Content starts
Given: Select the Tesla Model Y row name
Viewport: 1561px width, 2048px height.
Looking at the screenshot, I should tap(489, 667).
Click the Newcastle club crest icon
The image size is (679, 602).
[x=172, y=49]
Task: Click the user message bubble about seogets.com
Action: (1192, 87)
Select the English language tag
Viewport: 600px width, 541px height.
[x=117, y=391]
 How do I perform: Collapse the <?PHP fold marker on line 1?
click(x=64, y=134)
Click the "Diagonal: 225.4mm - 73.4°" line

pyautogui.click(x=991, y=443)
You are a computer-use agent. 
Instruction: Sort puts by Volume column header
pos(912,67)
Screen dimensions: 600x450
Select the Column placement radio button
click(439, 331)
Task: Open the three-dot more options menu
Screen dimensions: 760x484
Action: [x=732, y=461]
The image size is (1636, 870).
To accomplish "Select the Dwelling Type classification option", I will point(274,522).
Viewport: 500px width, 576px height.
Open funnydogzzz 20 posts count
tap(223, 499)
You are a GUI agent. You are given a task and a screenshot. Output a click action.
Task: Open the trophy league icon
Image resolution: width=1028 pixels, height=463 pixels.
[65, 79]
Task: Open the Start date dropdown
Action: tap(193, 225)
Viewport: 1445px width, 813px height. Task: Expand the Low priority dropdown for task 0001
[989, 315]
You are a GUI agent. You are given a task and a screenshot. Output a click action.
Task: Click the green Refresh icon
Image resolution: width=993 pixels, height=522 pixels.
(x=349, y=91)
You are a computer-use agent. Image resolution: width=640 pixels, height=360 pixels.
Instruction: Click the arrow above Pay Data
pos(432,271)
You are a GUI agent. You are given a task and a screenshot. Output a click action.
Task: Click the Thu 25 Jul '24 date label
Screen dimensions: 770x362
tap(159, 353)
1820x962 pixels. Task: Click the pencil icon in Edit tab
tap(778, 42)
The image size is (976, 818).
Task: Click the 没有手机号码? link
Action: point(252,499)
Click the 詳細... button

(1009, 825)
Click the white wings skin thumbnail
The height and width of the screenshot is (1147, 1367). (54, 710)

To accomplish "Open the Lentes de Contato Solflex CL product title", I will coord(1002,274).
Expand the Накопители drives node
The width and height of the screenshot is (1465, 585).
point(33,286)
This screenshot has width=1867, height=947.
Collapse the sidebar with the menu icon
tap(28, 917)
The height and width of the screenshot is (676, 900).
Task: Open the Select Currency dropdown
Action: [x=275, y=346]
Content ends
→ **WORK INSTRUCTIONS**
Exactly reproduce every line of the data above.

→ **RESPONSE TO THE EXERCISE**
Given: Select the Tesla Model Y row name
Viewport: 1561px width, 2048px height.
Looking at the screenshot, I should tap(489, 667).
Click the Newcastle club crest icon
The image size is (679, 602).
[x=172, y=49]
Task: Click the user message bubble about seogets.com
Action: (1192, 87)
Select the English language tag
Viewport: 600px width, 541px height.
[x=117, y=391]
 How do I perform: Collapse the <?PHP fold marker on line 1?
click(x=64, y=134)
Click the "Diagonal: 225.4mm - 73.4°" line

pyautogui.click(x=991, y=443)
You are a computer-use agent. 
Instruction: Sort puts by Volume column header
pos(912,67)
Screen dimensions: 600x450
Select the Column placement radio button
click(439, 331)
Task: Open the three-dot more options menu
Screen dimensions: 760x484
Action: [x=732, y=461]
The image size is (1636, 870).
To accomplish "Select the Dwelling Type classification option", I will point(274,522).
Viewport: 500px width, 576px height.
Open funnydogzzz 20 posts count
tap(223, 499)
You are a GUI agent. You are given a task and a screenshot. Output a click action.
Task: Open the trophy league icon
Image resolution: width=1028 pixels, height=463 pixels.
[65, 79]
Task: Open the Start date dropdown
Action: tap(193, 225)
Viewport: 1445px width, 813px height. Task: Expand the Low priority dropdown for task 0001
[989, 315]
You are a GUI agent. You are given a task and a screenshot. Output a click action.
Task: Click the green Refresh icon
Image resolution: width=993 pixels, height=522 pixels.
(x=349, y=91)
You are a computer-use agent. Image resolution: width=640 pixels, height=360 pixels.
Instruction: Click the arrow above Pay Data
pos(432,271)
You are a GUI agent. You are given a task and a screenshot. Output a click action.
Task: Click the Thu 25 Jul '24 date label
Screen dimensions: 770x362
tap(159, 353)
1820x962 pixels. Task: Click the pencil icon in Edit tab
tap(778, 42)
The image size is (976, 818).
Task: Click the 没有手机号码? link
Action: point(252,499)
Click the 詳細... button

(1009, 825)
Click the white wings skin thumbnail
The height and width of the screenshot is (1147, 1367). (54, 710)

To accomplish "Open the Lentes de Contato Solflex CL product title", I will coord(1002,274).
Expand the Накопители drives node
The width and height of the screenshot is (1465, 585).
point(33,286)
This screenshot has width=1867, height=947.
Collapse the sidebar with the menu icon
tap(28, 917)
The height and width of the screenshot is (676, 900).
Task: Open the Select Currency dropdown
Action: [x=275, y=346]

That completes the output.